Over the weekend, there were two must-read posts that together provide an excellent overview of the administration's mendacity on Iraq.
Josh Marshall first addresses the difficulty of cataloguing the lies:
Chronicling the full measure of the Bush administration's mendacity with regards to the war is a difficult task -- not because of a dearth of evidence for it but because of its so many layers, all its multidimensionality. It's almost like one of those Russian egg novelties in which each layer opened reveals another layer beneath it.and then proceeds to take a stab at it, outlining in broad terms just what the administration lied about.
Kevin Drum addresses the question of whether they were really lying, or sincerely believed in what they were telling us. He comes down on the side of lying:
The case for manipulation is pretty strong. It relies on several things, but I think the most important of them has been the discovery that the administration deliberately suppressed dissenting views on some of the most important pieces of evidence that they used to bolster their case for war.and provides succinct summaries on five separate pieces of information that were deliberately withheld.

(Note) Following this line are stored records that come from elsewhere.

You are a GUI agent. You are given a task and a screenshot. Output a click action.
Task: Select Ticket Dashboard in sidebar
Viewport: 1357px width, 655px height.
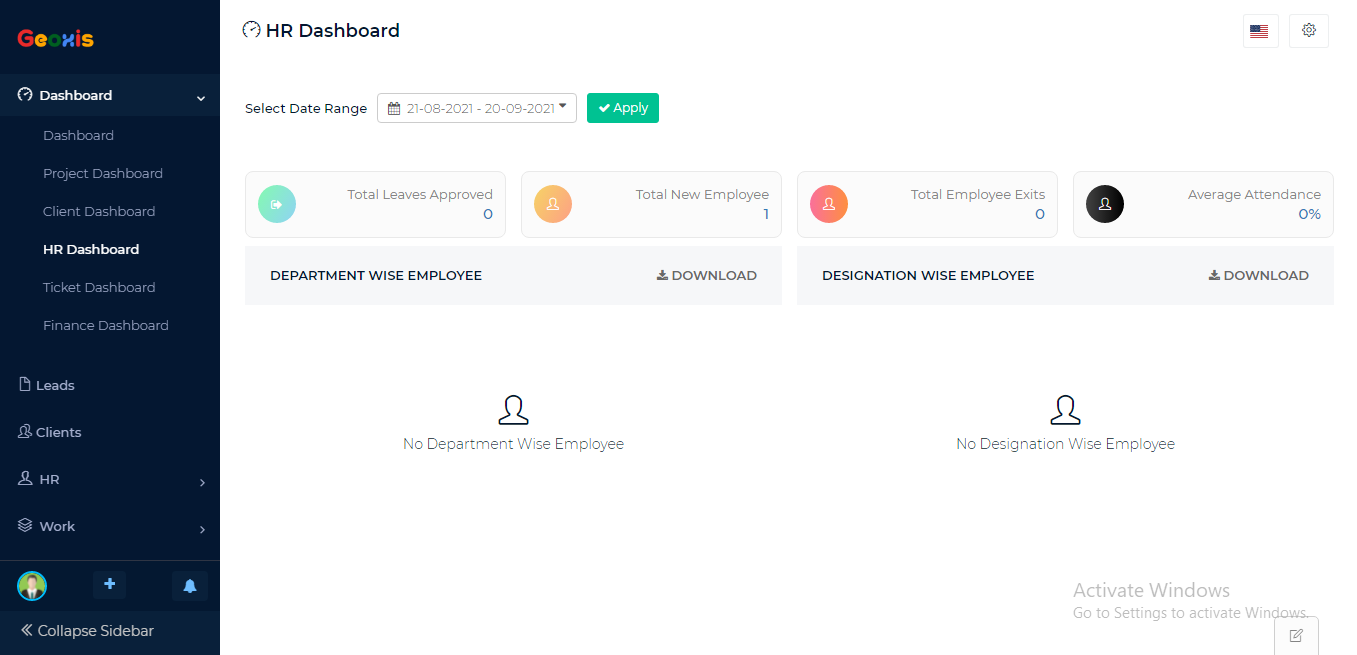pyautogui.click(x=99, y=288)
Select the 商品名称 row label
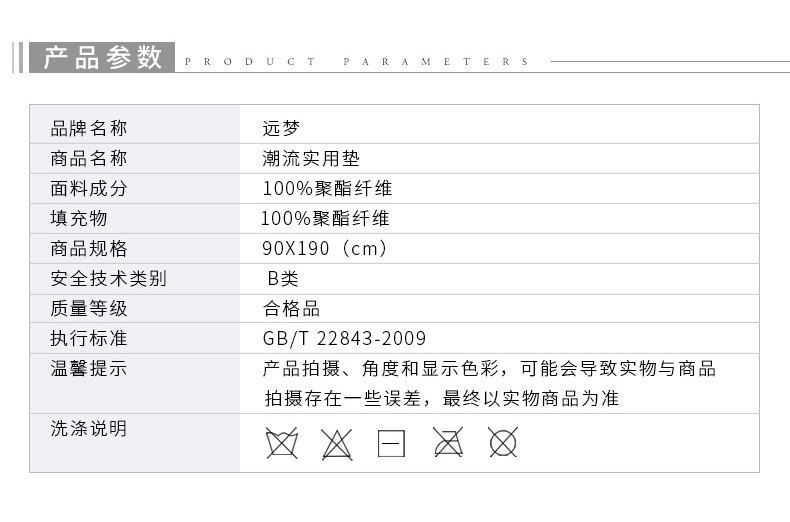 point(89,158)
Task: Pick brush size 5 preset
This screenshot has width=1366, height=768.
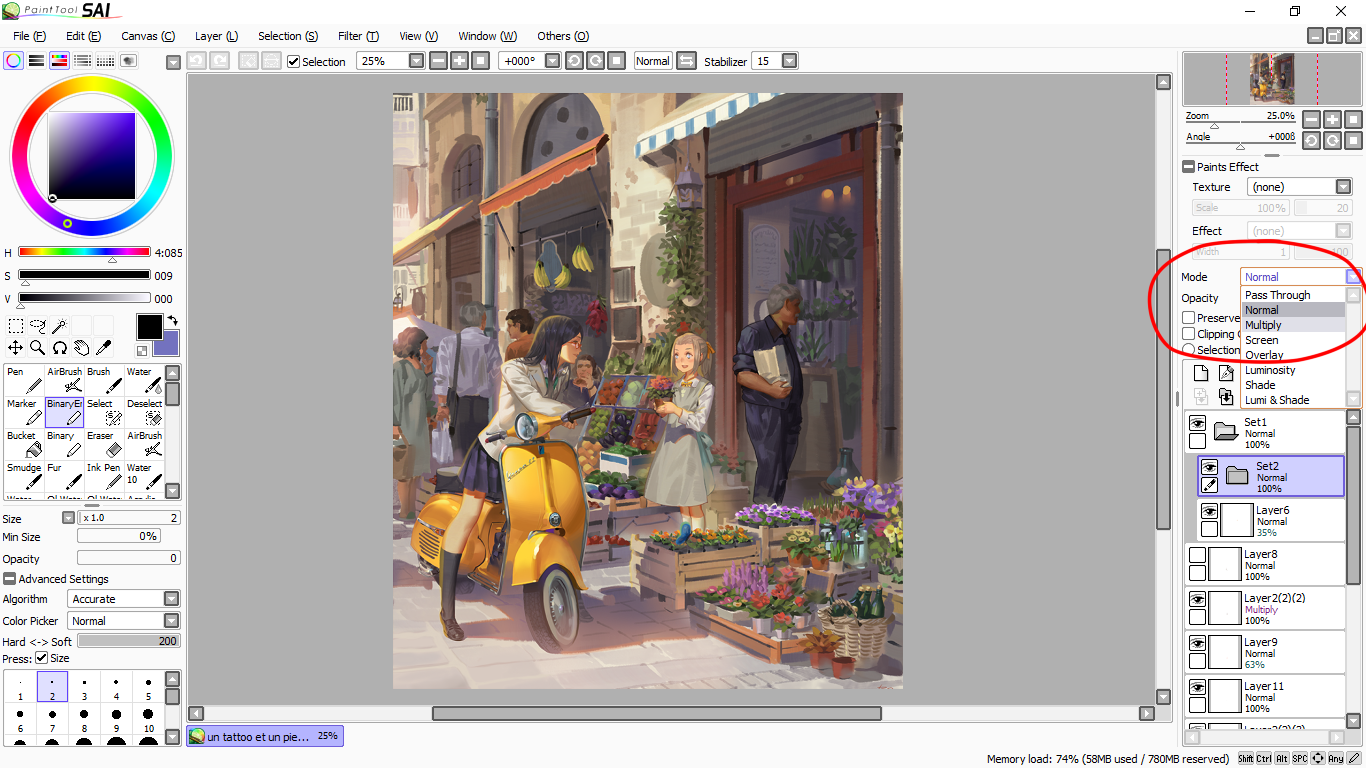Action: [148, 687]
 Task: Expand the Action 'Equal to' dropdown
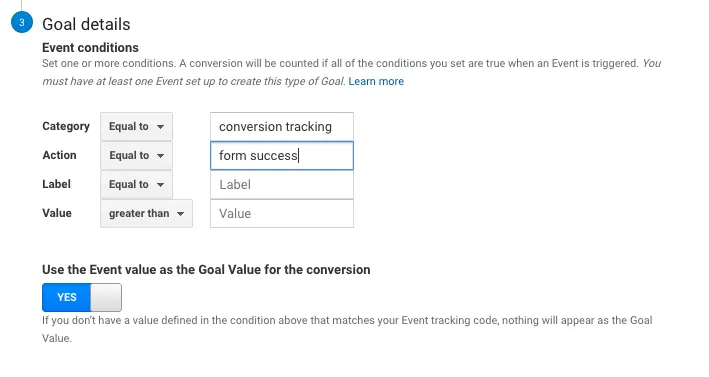point(136,156)
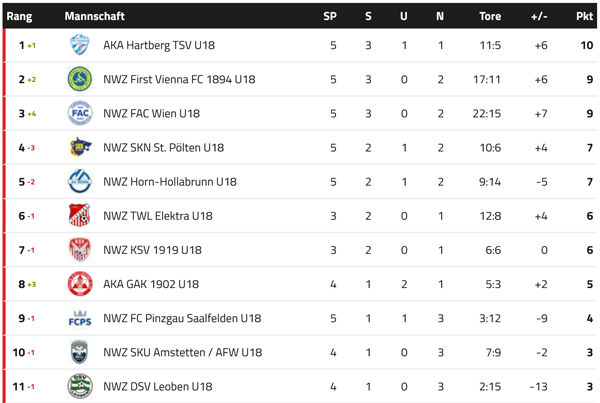Click the NWZ SKU Amstetten / AFW U18 crest
The width and height of the screenshot is (600, 403).
tap(80, 352)
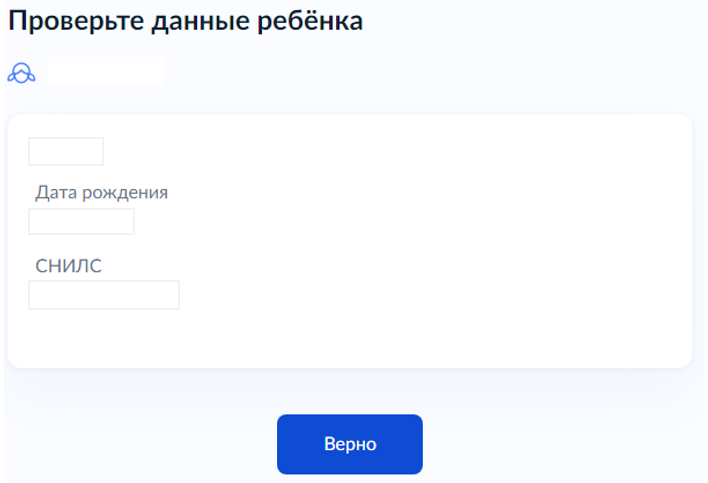708x483 pixels.
Task: Click the blank field above "Дата рождения"
Action: click(66, 152)
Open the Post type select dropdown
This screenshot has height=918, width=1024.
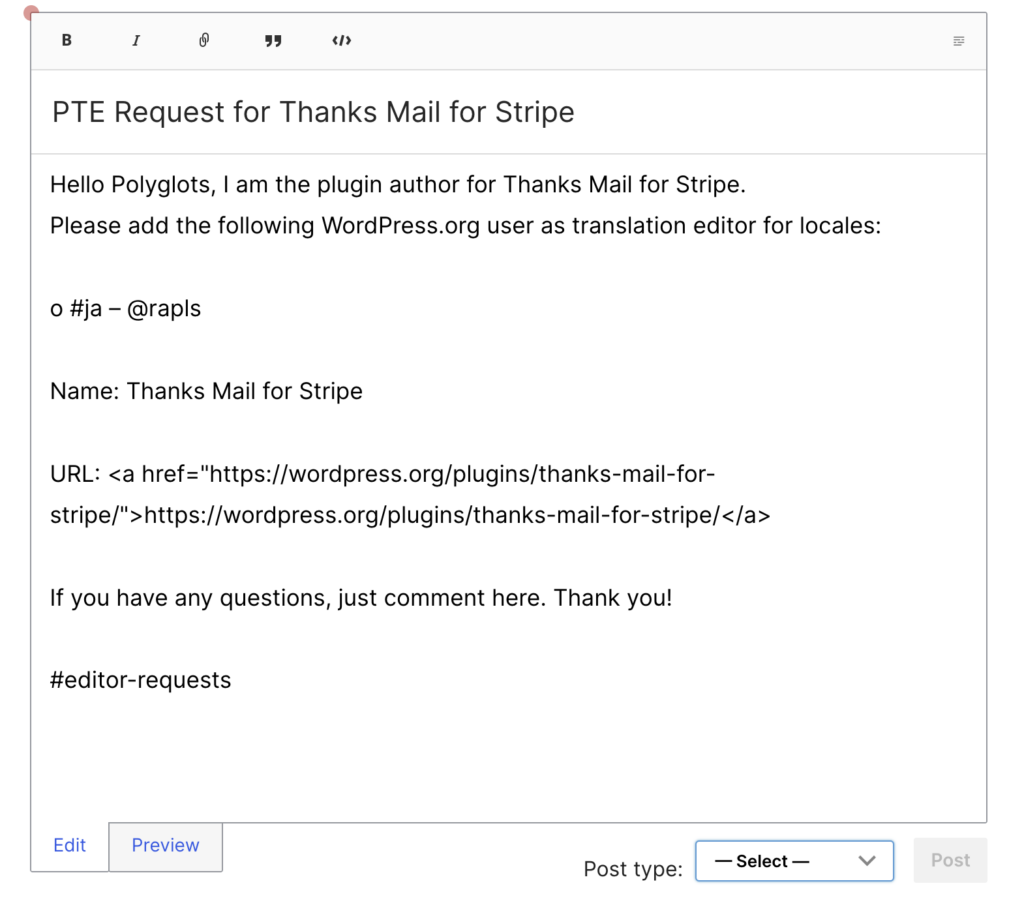point(793,861)
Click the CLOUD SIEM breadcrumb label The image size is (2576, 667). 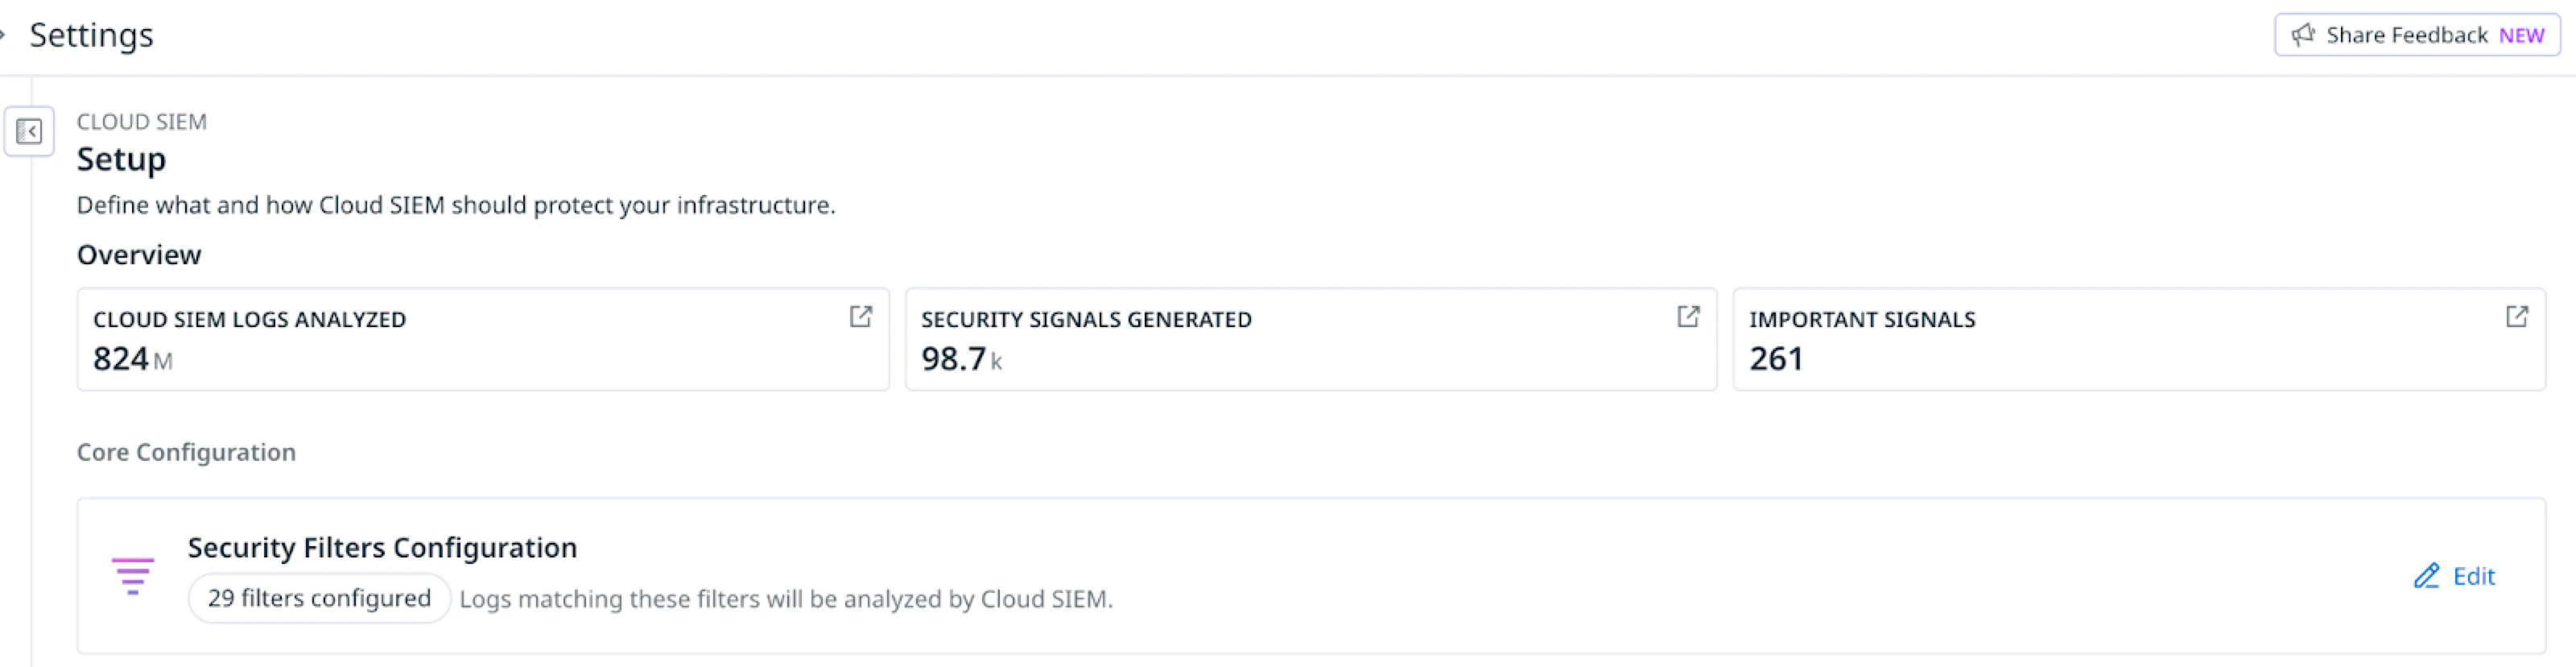coord(141,122)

This is valuable work. As Josh Marshall says in another post,
What this country will end up needing is something like a Truth and Reconciliation Commission because what the country needs is not so much for particular people to go to jail but for the lies and the lies to cover up earlier lies to stop. The country can't get past what has happened or move forward until we can get the truth on the table, deal with it and move on.Until that time, people like Marshall and Drum (and others who are busily measuring the distance between truth and what Bush et al. are saying) are the next best thing.